I believe what I want to believe and I wouldn’t believe it if I thought it was a falsehood. For me, that makes them worth believing.
Scientifically, research can demonstrate that some of those assertion are correct.
The scientific method can only fail to confirm ones that may be incorrect. It can’t demonstrate that something is false, only that it fails to find it to be true.
Some of those assertions can’t be adequately operationalized and tested.

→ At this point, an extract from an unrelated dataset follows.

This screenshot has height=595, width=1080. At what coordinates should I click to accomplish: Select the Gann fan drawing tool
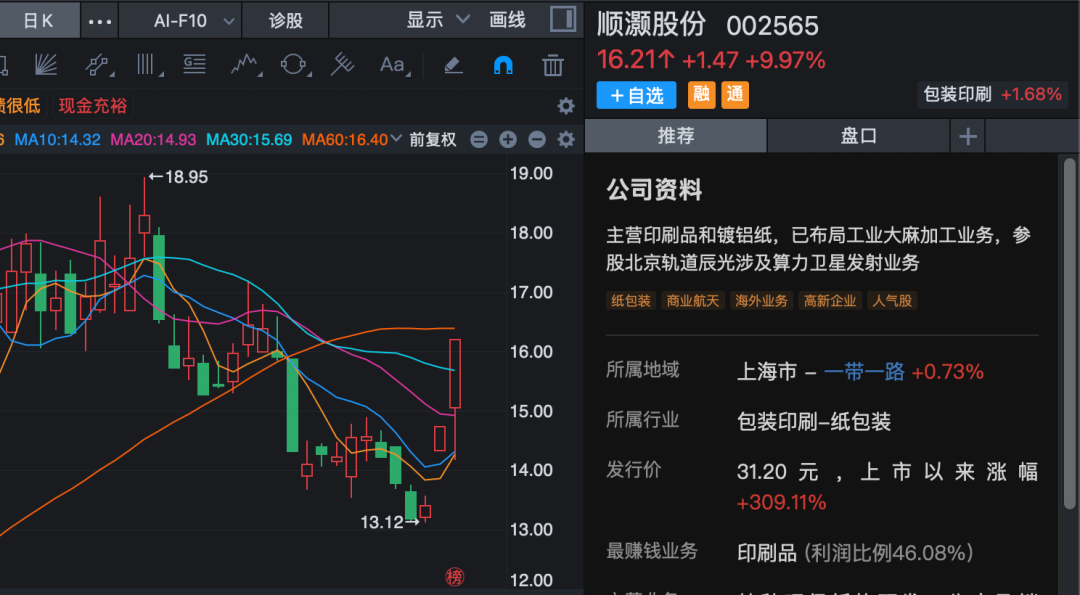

If you feel loved, you feel loved. I guess that’s accurate. I don’t know or don’t care about god so I guess it’s irrelevant if that’s accurate. What you did get me thinking about was that it doesn’t actually matter if a lot of these things can be ‘proven’ or not because people don’t really go on facts. You can tell them until the cow comes home that the earth is old but if they believe it’s 6000 years old, that’s it. You can tell them all you want that fertilized eggs don’t have feelings and it doesn’t make a lick of difference. Even people who claim to be somewhat into science can’t spend an hour of time figuring out if that study the TIME is quoting is worth anything.
Love that term, “operationalized” haha
@RocketGuy, I dunno. Something about that seems odd when you say it like that..
Actually, I never used the word “prove” or “proof” in the question. Totally intentional. :)
@Simone_De_Beauvoir yeah, i think love is something that can be demonstrated from one person to another pretty easily.
@rooeytoo of all the things you happen to believe, are any of them truly a matter of choosing to believe without any kind of demonstration to substantiate the belief? Can you share some if there are?
@RocketGuy, I wanna see that video with the human contribution added to it.